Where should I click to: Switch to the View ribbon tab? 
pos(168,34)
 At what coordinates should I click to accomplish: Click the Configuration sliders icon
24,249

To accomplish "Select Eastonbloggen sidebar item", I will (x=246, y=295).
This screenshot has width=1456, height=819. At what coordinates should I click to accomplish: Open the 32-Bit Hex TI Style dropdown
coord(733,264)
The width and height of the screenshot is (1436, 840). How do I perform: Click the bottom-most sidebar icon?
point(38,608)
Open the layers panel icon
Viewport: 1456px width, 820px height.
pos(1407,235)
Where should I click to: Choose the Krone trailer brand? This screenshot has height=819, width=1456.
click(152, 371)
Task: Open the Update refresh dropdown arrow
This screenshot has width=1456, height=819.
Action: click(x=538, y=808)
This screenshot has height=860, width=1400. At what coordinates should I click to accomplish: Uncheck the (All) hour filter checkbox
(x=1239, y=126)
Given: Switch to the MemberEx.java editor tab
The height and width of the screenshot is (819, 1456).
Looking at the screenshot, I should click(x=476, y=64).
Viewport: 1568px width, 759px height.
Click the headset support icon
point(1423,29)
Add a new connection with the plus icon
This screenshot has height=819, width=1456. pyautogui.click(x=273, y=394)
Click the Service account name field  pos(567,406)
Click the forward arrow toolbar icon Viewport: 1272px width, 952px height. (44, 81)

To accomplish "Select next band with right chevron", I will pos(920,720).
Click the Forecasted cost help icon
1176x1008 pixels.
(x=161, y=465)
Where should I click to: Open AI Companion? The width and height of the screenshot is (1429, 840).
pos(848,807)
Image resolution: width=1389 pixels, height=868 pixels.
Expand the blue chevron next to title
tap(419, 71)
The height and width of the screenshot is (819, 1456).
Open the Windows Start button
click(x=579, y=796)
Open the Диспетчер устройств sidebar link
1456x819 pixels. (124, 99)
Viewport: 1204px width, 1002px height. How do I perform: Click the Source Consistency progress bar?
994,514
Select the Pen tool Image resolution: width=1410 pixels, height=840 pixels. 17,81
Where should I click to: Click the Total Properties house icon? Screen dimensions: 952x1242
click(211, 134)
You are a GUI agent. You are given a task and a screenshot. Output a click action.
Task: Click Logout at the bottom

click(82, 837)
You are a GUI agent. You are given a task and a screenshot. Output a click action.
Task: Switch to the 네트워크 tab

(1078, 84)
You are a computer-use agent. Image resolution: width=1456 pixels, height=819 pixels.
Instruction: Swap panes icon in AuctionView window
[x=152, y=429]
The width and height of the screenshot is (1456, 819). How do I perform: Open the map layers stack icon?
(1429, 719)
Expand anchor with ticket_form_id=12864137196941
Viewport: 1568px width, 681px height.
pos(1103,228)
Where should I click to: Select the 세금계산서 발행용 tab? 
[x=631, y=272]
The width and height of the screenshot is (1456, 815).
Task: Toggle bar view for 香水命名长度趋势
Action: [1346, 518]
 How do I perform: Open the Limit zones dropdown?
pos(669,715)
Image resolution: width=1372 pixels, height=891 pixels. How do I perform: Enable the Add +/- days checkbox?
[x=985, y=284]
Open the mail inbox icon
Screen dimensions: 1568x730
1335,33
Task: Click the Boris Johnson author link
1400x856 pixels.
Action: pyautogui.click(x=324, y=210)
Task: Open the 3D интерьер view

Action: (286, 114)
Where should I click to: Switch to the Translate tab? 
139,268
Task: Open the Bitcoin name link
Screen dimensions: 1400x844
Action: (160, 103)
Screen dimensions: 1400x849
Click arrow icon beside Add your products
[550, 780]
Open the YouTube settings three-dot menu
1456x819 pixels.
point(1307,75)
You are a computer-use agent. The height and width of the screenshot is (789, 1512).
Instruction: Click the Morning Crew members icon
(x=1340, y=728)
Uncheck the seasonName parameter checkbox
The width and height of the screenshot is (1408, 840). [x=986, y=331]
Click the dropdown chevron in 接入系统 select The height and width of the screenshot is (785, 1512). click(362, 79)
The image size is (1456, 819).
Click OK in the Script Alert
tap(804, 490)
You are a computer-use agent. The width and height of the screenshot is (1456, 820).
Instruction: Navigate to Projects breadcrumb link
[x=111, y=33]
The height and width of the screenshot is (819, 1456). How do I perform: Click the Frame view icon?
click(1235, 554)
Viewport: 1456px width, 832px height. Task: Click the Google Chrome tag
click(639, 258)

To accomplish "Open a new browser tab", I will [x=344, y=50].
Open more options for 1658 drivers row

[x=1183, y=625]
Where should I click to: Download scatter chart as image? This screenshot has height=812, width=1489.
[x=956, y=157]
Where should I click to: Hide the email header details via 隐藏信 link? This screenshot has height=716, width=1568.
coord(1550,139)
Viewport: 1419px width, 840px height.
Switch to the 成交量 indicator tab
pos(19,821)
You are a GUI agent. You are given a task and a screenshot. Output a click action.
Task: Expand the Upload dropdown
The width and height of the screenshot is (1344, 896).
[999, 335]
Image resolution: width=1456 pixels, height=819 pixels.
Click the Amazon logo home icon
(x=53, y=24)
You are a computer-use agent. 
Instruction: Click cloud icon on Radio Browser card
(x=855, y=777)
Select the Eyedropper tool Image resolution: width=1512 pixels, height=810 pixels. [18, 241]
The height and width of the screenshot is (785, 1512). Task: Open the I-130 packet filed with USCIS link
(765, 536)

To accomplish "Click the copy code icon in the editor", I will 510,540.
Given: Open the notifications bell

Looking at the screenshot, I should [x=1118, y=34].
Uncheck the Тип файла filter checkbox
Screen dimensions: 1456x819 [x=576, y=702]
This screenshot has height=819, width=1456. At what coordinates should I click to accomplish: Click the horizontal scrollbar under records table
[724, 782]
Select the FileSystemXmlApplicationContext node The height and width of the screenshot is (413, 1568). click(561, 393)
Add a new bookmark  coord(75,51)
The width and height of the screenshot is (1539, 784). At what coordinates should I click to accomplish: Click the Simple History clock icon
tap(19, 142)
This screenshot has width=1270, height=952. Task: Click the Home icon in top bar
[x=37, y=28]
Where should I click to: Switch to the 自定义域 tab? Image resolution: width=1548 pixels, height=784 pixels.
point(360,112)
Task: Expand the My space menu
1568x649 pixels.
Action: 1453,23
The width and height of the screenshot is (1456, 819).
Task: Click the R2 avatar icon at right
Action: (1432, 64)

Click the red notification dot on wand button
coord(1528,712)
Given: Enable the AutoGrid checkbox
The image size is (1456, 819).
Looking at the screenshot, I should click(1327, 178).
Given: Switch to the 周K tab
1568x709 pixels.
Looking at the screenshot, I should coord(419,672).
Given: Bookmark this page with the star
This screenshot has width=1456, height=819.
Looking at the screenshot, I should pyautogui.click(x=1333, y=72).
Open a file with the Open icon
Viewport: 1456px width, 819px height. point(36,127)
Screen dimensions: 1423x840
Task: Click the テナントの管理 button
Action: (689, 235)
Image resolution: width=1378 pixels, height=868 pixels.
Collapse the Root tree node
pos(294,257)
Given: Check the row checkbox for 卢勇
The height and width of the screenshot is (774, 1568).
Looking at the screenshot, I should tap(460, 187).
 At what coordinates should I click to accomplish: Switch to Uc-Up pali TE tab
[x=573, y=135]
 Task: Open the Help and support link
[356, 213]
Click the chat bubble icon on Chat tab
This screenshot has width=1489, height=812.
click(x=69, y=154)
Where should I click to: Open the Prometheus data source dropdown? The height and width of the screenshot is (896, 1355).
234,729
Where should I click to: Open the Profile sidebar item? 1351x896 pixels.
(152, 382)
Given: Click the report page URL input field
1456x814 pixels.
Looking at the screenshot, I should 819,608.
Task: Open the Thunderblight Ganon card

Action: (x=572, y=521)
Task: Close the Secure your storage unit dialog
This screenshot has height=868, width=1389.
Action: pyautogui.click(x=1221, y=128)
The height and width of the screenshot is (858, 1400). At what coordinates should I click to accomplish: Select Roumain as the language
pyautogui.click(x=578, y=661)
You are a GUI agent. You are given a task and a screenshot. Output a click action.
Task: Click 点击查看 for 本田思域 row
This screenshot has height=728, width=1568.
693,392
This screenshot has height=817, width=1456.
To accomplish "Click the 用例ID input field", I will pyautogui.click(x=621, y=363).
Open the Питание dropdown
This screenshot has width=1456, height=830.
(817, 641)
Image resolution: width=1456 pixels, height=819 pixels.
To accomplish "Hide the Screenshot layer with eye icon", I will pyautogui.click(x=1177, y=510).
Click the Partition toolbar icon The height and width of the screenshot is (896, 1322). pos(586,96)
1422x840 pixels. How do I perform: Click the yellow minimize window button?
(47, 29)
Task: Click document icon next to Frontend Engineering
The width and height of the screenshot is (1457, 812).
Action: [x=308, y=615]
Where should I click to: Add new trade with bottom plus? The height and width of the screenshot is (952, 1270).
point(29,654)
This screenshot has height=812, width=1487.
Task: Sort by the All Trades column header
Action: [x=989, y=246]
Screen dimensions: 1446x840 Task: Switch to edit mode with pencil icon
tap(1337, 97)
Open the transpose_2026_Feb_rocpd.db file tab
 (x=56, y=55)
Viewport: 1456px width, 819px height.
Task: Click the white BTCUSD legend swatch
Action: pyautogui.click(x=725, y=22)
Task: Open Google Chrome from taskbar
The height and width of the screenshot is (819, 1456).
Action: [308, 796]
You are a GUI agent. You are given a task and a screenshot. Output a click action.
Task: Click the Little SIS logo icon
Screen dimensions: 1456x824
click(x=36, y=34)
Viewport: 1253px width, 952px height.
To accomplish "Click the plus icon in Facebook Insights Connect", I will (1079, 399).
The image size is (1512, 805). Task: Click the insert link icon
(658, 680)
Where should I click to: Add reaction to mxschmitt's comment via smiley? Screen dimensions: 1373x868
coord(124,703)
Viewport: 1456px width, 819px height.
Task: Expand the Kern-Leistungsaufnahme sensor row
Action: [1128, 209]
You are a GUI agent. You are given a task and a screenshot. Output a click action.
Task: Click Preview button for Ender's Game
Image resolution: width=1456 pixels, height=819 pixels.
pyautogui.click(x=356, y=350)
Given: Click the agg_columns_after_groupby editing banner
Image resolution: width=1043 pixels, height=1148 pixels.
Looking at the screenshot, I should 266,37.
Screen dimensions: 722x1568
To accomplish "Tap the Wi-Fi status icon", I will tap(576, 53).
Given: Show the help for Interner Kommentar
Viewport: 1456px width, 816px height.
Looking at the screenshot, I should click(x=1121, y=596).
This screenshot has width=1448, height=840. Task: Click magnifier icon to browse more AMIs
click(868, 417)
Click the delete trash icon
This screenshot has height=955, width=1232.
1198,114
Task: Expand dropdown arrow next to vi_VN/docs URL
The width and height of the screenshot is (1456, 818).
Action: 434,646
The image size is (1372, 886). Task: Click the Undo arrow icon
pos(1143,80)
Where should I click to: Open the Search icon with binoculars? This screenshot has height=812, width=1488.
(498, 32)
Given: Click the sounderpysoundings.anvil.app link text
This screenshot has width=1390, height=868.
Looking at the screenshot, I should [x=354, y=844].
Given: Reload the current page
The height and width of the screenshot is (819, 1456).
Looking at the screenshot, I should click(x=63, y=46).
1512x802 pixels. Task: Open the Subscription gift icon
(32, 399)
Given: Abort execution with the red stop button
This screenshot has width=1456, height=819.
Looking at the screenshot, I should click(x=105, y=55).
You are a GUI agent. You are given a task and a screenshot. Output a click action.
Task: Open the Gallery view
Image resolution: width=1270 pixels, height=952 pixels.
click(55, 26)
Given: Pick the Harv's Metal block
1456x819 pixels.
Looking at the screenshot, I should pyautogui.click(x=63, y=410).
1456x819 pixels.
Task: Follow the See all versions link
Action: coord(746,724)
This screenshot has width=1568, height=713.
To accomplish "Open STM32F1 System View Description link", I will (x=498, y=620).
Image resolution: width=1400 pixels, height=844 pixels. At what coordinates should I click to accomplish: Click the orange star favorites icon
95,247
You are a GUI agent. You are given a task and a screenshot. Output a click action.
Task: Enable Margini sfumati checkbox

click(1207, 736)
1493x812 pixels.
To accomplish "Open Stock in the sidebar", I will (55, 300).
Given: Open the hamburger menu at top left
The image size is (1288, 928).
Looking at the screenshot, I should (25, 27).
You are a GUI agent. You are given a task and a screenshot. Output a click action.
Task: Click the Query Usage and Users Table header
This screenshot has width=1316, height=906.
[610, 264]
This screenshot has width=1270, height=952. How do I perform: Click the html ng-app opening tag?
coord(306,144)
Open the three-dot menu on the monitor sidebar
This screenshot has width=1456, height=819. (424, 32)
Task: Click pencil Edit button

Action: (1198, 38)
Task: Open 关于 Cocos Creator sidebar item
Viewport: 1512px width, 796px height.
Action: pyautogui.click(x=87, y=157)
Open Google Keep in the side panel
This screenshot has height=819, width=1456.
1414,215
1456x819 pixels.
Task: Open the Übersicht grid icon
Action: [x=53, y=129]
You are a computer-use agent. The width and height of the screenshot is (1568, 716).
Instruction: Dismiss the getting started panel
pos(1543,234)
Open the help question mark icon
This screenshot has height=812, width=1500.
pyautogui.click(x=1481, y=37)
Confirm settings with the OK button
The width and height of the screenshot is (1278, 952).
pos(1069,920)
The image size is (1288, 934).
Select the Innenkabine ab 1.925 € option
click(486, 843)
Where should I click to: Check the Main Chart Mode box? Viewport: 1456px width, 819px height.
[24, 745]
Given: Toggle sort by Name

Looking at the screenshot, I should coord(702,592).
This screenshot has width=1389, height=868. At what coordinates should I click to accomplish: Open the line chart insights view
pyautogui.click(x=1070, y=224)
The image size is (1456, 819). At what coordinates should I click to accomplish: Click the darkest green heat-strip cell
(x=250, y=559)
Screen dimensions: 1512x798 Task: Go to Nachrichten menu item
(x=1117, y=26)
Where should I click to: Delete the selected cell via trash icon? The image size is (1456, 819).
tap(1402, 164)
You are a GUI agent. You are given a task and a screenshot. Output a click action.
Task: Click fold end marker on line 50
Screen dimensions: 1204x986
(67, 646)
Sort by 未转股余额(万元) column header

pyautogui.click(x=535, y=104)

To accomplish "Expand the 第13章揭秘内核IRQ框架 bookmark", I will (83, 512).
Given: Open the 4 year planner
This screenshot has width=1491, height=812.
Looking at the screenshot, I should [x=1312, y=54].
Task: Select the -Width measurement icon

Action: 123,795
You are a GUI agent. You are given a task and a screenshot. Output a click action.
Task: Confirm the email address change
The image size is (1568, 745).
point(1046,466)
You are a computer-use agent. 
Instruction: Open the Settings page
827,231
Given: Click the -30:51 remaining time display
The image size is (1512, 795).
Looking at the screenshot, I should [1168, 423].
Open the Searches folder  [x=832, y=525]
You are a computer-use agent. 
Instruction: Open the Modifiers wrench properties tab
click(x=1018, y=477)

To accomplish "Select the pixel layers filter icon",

________________________________________

TASK INSTRUCTIONS :: Word for word, restate the entries from the first line to the line that has "Click the Service", both included, and nothing else.

ANSWER SPACE ::
Where should I click to: Switch to the View ribbon tab? 
pos(168,34)
 At what coordinates should I click to accomplish: Click the Configuration sliders icon
24,249

To accomplish "Select Eastonbloggen sidebar item", I will (x=246, y=295).
This screenshot has width=1456, height=819. At what coordinates should I click to accomplish: Open the 32-Bit Hex TI Style dropdown
coord(733,264)
The width and height of the screenshot is (1436, 840). How do I perform: Click the bottom-most sidebar icon?
point(38,608)
Open the layers panel icon
Viewport: 1456px width, 820px height.
pos(1407,235)
Where should I click to: Choose the Krone trailer brand? This screenshot has height=819, width=1456.
click(152, 371)
Task: Open the Update refresh dropdown arrow
This screenshot has width=1456, height=819.
Action: click(x=538, y=808)
This screenshot has height=860, width=1400. At what coordinates should I click to accomplish: Uncheck the (All) hour filter checkbox
(x=1239, y=126)
Given: Switch to the MemberEx.java editor tab
The height and width of the screenshot is (819, 1456).
Looking at the screenshot, I should click(x=476, y=64).
Viewport: 1568px width, 759px height.
Click the headset support icon
point(1423,29)
Add a new connection with the plus icon
This screenshot has height=819, width=1456. pyautogui.click(x=273, y=394)
Click the Service account name field  pos(567,406)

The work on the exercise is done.